Getting freight moved to the right place at the right time is the goal of shippers and carriers alike.
At Averitt, we continuously focus on quality measurements and work with our associates and shippers to strive for the top track record. Our on-time delivery rates are among the best in the industry while our incident-free rate is also among the top at 99.6 percent.
Less-than-truckload shipments typically encounter multiple touch points and a demanding environment along their journey to the ultimate consignee. It’s not surprising, therefore, that even properly packaged and labeled shipments can occasionally become damaged or misrouted.
Yet, there are several basic steps that shippers can take to make sure their shipments arrive in their original condition, and most are fairly easy and don’t cost much, according to Gary Whitaker, Averitt’s Director of Cargo Claims.
PROPER PACKAGING IS PARAMOUNT.
Simply put, when it comes to preventing damage, the number one consideration is packaging, says Whitaker.
PACKAGING FOR LTL
Many shippers don’t realize that their shipments will be combined with many other shipments in the LTL environment, which puts added stress on shipments as they move through a carrier’s system.
PACKAGING, INSIDE AND OUT
It’s critically important that shippers choose proper packaging. It should meet the requirements of the commodity that’s being shipped. In addition, if the product is in a box, then include interior packaging, either cardboard or Styrofoam peanuts, whatever the requirements are for that commodity. Using quality material also goes a long way in protecting freight. Shippers should stay away from used packaging or packaging that’s been exposed to moisture.
DON’T FORGET THE CRATES
Likewise, it helps to select quality lumber for crates. Choose material that doesn’t have a lot of knots and build crates based on NMFC (National Motor Freight Classification) specifications.
SKIMPING ON MATERIALS LEADS TO MORE DAMAGES
Meanwhile, Whitaker reports seeing more shippers skimp on packaging materials in an effort to save money in the current economy. Not surprisingly, this increases the chances for damaged freight. However, an investment in high-grade lumber will result in a well-constructed crate, and with proper care it can be used over and over again.

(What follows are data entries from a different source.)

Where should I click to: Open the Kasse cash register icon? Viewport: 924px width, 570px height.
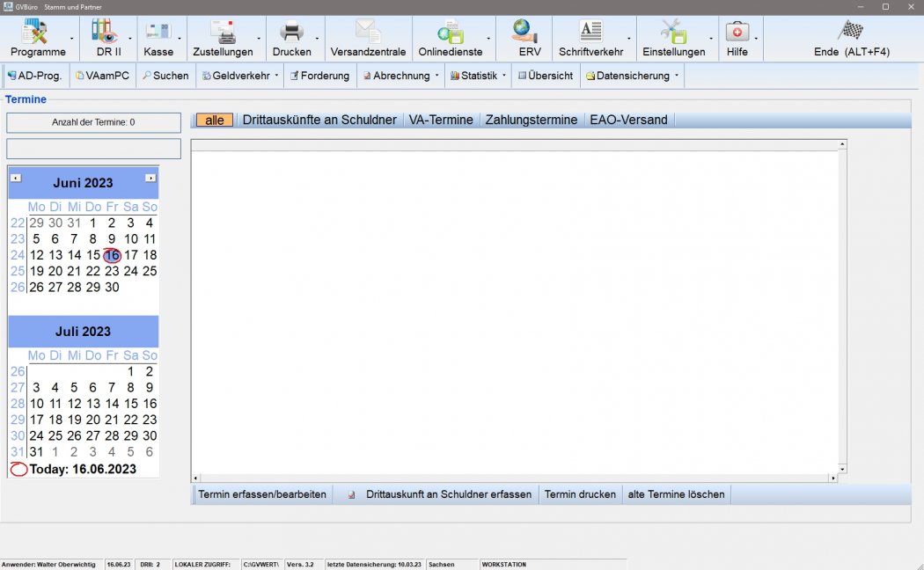pyautogui.click(x=158, y=32)
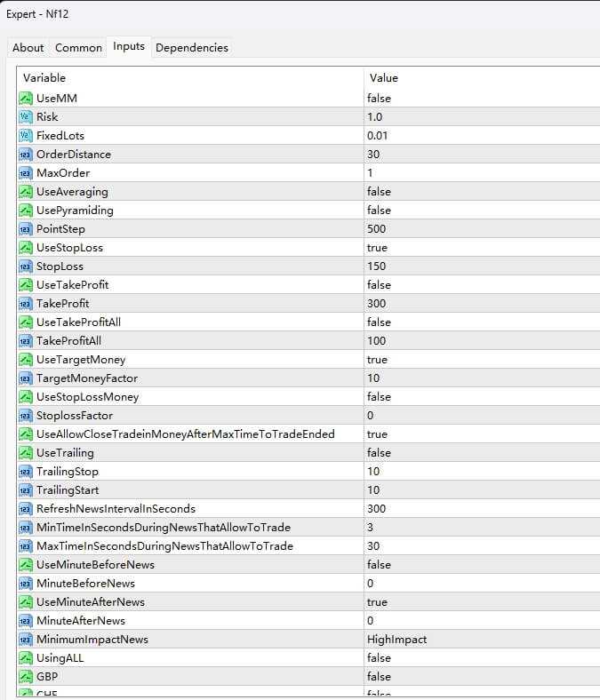Image resolution: width=600 pixels, height=700 pixels.
Task: Toggle the UsePyramiding false value
Action: click(x=379, y=210)
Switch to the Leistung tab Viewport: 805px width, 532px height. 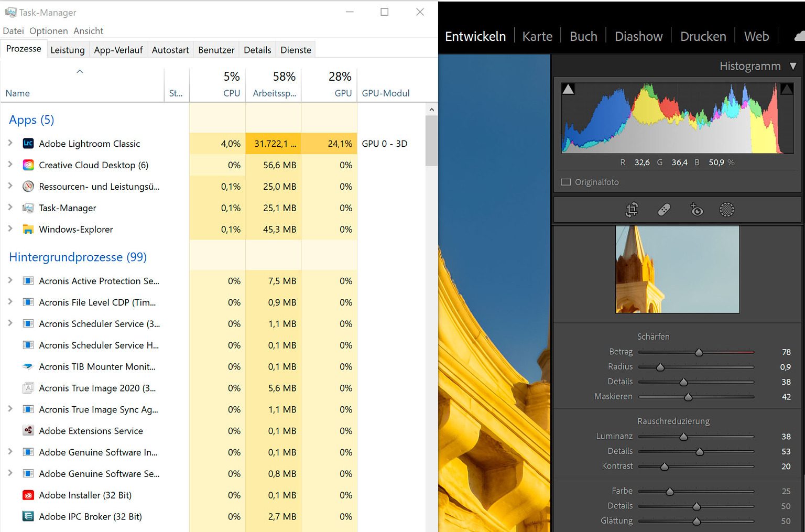(67, 50)
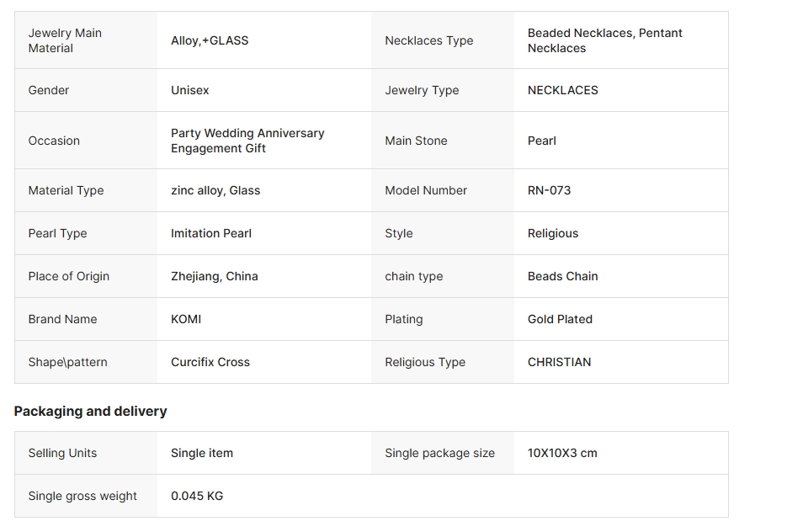Click the NECKLACES jewelry type value
This screenshot has height=532, width=787.
pos(562,90)
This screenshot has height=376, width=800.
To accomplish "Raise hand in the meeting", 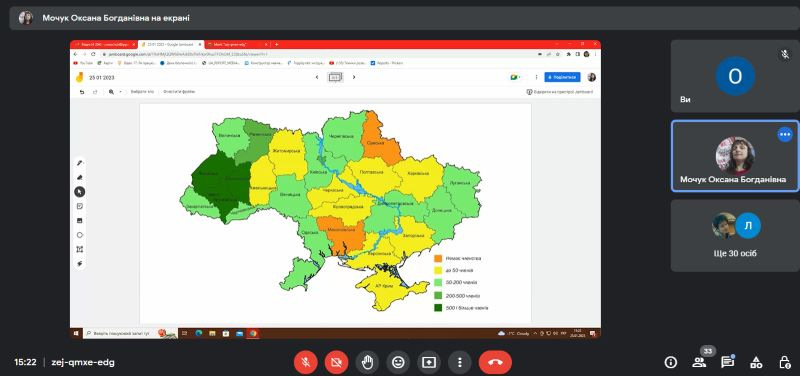I will [367, 362].
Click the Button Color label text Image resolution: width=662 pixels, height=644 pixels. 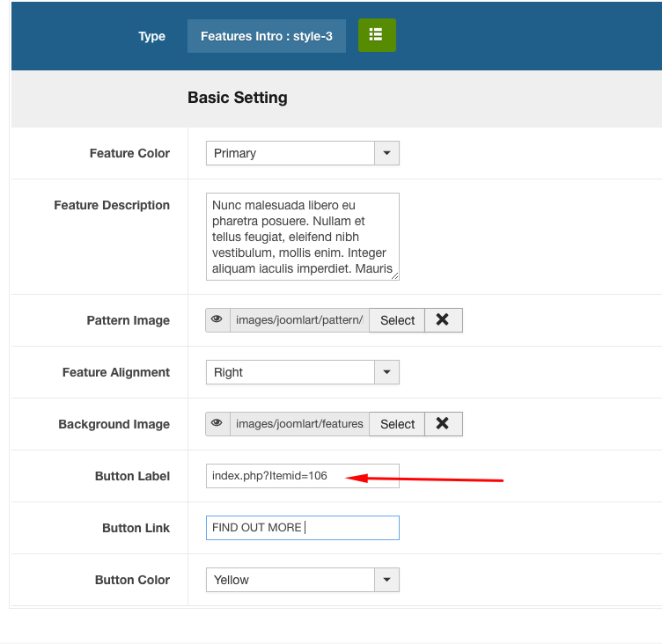pyautogui.click(x=132, y=580)
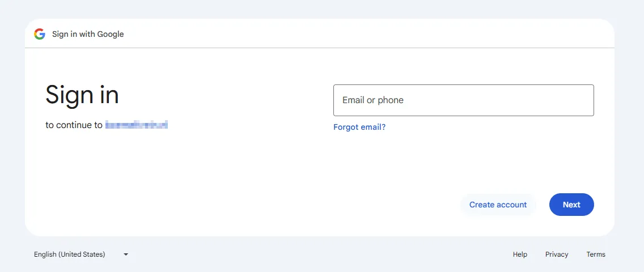
Task: Select the word 'Google' in the header
Action: (111, 34)
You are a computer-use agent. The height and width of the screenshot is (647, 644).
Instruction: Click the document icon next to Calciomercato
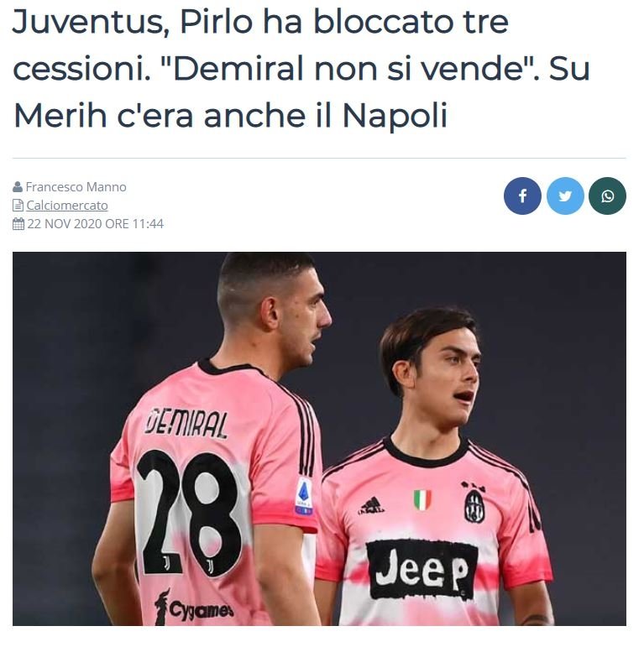(x=18, y=205)
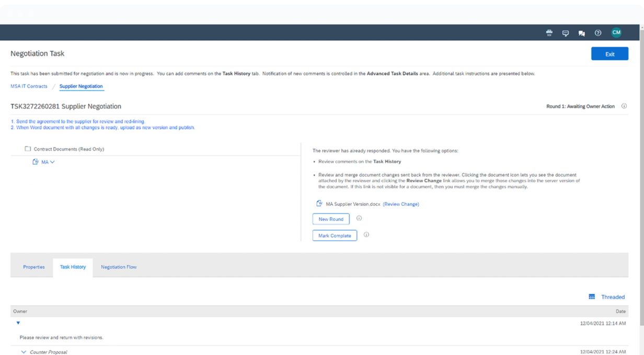Click info icon beside Round 1 status
Viewport: 644px width, 355px height.
coord(624,107)
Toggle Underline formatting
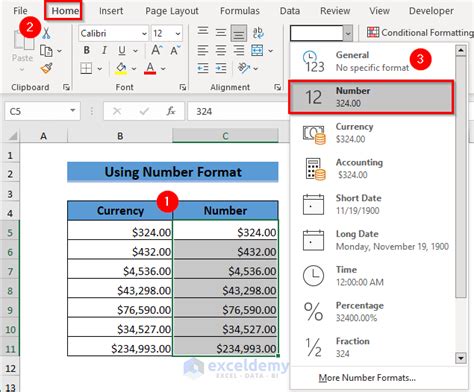This screenshot has width=474, height=392. [122, 51]
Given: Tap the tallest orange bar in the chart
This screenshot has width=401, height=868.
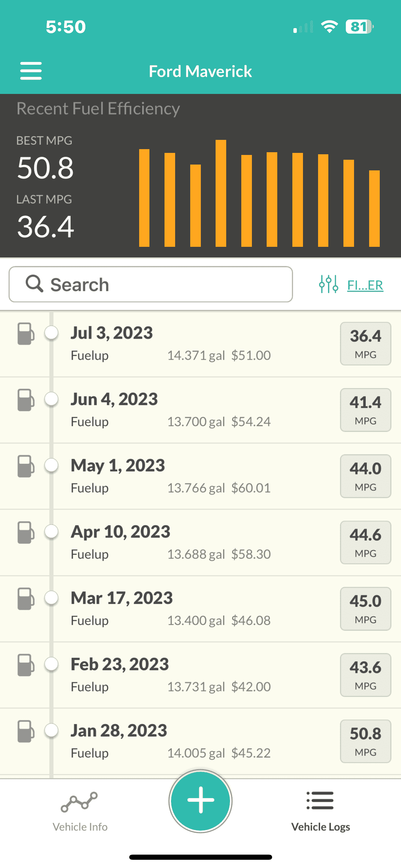Looking at the screenshot, I should point(221,193).
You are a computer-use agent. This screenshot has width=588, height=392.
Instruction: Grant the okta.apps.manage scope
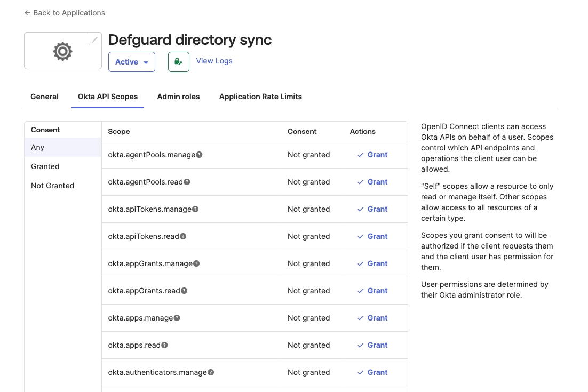373,318
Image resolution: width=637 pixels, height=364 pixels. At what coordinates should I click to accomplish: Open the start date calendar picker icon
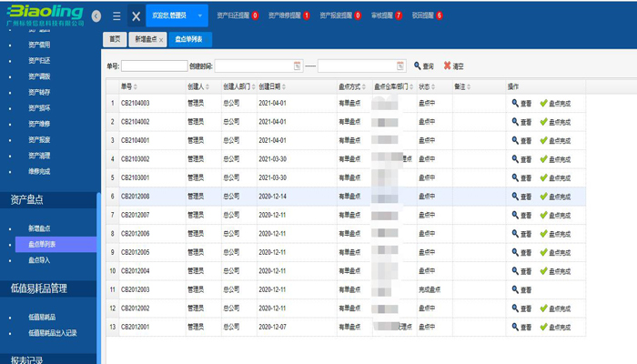point(297,66)
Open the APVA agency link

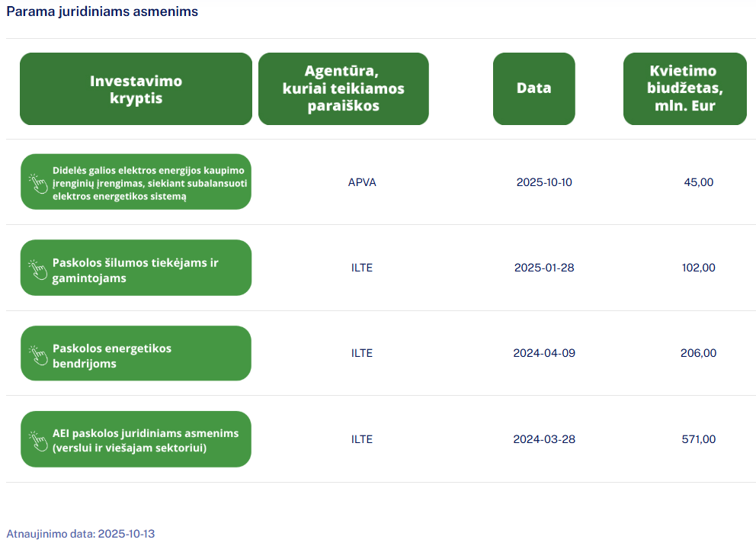[362, 182]
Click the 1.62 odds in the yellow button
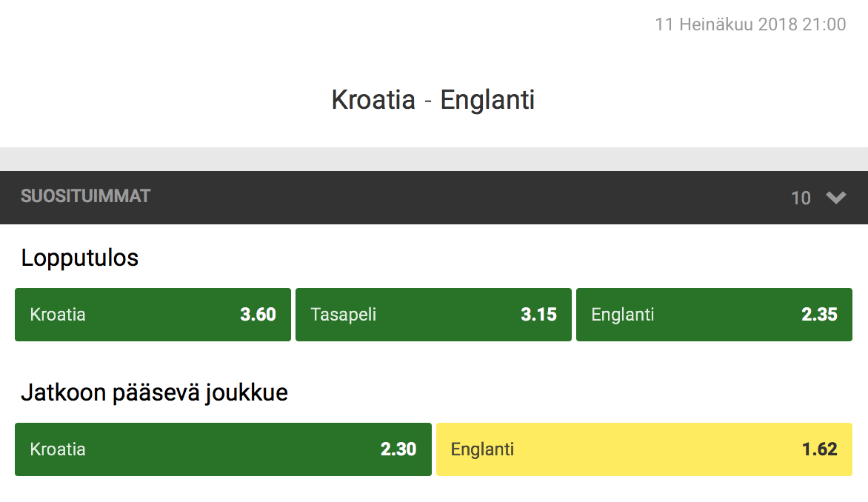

LABELING IS A CLOSE RUNNER-UP.
Proper labeling is absolutely essential and goes hand-in-hand with the right packaging. A label that’s not properly affixed to the box or crate can easily fall off, and if there are no other markings on the box or crate it can immediately become lost.
DOUBLE-CHECK THAT LABEL
Equally important is a label that contains correct information for the shipper and consignee.
INSIDE AND OUT
Another tip — don’t just label the outside. Put a label inside the box or crate too. And when it comes to skids with many boxes on them, sometimes shippers will only label a single box and then shrink-wrap the skid, but there’s always a chance that a box can slip outside of the shrink wrap.
READ UP, ASK QUESTIONS.
Averitt has many resources to help shippers pack freight properly, including online materials and a knowledgeable staff that can offer guidance over the phone.
WEATHERING THE TRIP
Staying on top of weather conditions is also a good idea. Winter is obviously the toughest season, and freezing temperatures can affect a lot of different freight, while high humidity in the summer months can quickly compromise the strength of corrugated boxes and containers.
CONSIDER ALL ANGLES
Aside from weather, there are a host of other variables that come into play. The number of shipments being transported, the size, shape, warehouse conditions, special loading — all of these have a part.
According to Whitaker, Averitt’s claims ratio dropped to 0.51 in 2010 — the lowest it’s been in more than 20 years. This is a great success story, but there’s always room for improvement.
Averitt continues to work with shippers to educate them on the latest prevention methods to help reduce damages and avoid losses, while shippers are increasingly doing their part to properly pack and label their freight.
The end result is a satisfied customer on the receiving end!